1. Cape of Good Hope
When the Portuguese explorer Bartholomeu Dias discovered the southern tip of Africa in 1488, the seas were so violent he called it the Cape of Storms. The nickname was hardly likely to encourage business through this new gateway to India, so Portugal’s King John II changed it to the Cape of Good Hope.
2. Greenland
This great, snow-covered island is a tenth-century example of false advertising. Eric the Red hoped to attract settlers from the more mild Iceland.
3. Idaho
When a name was needed for a new territory in the Pike’s Peak mining area in 1860, lobbyist and eccentric George M. Willing suggested the Indian word idaho, which he said meant “gem of the mountains.” Just before Congress made its final consideration, it was discovered that Willing had invented the term as a hoax. The territory was quickly named Colorado. However, two years later, when it came time to name another mining territory in the Pacific Northwest, the controversy had been forgotten, and on March 4, 1863, the territory of Idaho was established.
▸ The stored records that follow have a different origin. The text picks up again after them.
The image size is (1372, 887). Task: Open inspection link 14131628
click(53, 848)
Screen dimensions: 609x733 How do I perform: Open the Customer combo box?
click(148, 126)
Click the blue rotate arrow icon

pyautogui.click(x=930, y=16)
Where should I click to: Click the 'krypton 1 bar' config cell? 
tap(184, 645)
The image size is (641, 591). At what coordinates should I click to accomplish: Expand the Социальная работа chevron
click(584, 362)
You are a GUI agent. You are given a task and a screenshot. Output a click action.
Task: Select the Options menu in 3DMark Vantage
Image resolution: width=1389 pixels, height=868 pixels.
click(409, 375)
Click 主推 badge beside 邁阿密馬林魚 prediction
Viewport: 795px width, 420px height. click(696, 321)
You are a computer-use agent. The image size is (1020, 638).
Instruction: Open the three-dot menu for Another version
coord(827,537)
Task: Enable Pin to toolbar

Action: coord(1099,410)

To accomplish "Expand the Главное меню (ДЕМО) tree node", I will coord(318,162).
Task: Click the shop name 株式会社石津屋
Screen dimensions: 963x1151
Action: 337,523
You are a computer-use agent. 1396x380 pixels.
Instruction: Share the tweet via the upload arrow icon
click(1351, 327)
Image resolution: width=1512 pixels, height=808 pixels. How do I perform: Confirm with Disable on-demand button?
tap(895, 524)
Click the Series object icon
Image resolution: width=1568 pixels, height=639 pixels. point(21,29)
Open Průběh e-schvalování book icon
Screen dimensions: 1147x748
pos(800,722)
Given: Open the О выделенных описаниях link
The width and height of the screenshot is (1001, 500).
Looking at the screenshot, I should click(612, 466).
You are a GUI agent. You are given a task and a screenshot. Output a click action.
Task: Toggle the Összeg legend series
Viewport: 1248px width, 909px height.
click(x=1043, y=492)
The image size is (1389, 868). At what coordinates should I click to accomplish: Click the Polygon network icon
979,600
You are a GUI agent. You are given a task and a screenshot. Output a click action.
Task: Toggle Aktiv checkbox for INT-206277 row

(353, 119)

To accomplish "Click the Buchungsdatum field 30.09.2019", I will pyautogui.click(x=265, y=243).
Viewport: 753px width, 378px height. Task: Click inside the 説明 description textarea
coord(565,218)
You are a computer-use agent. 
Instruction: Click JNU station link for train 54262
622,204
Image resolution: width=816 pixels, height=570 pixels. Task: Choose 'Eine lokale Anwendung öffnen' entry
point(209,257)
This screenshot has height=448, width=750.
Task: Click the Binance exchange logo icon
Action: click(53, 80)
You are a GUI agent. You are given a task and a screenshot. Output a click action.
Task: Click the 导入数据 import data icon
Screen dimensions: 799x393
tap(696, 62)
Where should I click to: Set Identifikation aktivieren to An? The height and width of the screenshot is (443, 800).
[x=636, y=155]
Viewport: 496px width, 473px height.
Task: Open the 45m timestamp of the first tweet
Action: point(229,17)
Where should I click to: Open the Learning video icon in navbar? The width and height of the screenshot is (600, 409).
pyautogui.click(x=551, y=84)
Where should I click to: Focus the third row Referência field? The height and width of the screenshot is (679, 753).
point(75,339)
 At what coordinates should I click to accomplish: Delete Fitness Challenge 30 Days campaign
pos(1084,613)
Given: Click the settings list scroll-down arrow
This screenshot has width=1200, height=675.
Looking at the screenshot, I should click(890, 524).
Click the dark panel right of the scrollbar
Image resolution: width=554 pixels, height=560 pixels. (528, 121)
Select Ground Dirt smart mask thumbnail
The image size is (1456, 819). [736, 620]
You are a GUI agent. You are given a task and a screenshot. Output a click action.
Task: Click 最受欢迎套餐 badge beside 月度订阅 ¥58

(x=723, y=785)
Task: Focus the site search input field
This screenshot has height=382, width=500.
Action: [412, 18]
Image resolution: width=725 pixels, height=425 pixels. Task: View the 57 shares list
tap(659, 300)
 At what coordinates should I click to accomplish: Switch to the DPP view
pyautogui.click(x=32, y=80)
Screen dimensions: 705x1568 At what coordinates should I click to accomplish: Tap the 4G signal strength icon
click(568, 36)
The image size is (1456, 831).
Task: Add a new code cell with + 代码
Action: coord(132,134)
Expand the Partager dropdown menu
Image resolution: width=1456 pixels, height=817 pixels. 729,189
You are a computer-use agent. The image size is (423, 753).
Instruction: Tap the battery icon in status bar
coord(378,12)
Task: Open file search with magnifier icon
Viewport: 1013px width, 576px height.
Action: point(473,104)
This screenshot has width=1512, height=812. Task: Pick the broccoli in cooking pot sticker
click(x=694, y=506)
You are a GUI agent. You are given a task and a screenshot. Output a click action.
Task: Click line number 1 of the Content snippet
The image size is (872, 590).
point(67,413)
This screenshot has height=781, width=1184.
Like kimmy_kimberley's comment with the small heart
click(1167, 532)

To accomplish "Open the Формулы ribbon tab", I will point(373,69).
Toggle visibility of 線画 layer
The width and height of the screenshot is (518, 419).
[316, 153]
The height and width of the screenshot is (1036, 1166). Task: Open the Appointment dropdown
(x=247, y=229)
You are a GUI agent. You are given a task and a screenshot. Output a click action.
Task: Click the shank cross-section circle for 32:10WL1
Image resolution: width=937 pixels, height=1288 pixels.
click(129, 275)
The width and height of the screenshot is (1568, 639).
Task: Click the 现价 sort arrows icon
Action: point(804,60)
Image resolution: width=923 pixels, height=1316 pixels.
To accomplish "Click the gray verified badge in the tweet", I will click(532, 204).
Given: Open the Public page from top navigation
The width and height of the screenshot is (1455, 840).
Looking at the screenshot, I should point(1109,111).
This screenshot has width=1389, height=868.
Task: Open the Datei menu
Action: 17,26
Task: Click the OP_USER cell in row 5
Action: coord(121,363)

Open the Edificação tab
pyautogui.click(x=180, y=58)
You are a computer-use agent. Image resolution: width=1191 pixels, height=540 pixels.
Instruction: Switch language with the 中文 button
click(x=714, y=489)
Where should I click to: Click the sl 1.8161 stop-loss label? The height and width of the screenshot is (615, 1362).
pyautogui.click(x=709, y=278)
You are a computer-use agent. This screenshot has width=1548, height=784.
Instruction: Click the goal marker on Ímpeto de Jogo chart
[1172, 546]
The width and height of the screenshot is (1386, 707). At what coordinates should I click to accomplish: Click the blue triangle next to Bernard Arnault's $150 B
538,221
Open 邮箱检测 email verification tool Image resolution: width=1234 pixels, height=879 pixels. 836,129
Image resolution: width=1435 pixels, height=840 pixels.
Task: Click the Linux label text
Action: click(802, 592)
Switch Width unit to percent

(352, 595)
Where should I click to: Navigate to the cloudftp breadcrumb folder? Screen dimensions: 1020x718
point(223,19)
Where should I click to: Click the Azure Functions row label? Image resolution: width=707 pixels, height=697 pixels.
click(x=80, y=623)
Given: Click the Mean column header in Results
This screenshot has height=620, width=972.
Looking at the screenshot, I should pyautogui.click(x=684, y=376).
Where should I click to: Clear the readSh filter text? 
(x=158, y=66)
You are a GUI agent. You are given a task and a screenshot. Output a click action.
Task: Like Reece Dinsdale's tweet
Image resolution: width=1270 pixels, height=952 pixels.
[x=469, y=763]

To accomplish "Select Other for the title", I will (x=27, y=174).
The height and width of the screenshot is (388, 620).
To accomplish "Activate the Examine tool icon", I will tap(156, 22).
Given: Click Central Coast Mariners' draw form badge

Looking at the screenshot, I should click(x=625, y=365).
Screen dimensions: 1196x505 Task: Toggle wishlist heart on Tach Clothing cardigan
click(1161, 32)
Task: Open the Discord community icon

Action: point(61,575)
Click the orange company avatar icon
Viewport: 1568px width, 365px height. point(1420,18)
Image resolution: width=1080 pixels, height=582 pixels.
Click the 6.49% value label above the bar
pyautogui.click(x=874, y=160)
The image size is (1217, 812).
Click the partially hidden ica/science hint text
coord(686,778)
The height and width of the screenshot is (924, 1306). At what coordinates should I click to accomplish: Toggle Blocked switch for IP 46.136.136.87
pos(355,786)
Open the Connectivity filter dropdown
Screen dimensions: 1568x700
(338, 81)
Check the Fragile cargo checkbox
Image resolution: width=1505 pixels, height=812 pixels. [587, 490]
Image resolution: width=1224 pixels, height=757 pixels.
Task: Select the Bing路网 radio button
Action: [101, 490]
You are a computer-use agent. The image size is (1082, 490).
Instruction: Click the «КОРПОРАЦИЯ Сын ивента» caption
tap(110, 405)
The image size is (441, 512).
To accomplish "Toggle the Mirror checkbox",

The name was retained when statehood was achieved in 1890.
4. Nome
A classic geographical mistake, “Nome” was miscopied from a British map of Alaska on which “? Name” had been written around 1850.
5. Pacific Ocean
Magellan had the remarkable luck of crossing this ocean without encountering a storm, so he called it “Mar Pacifico” meaning “the calm sea.” The Pacific, in fact, produces some of the roughest storms in the world.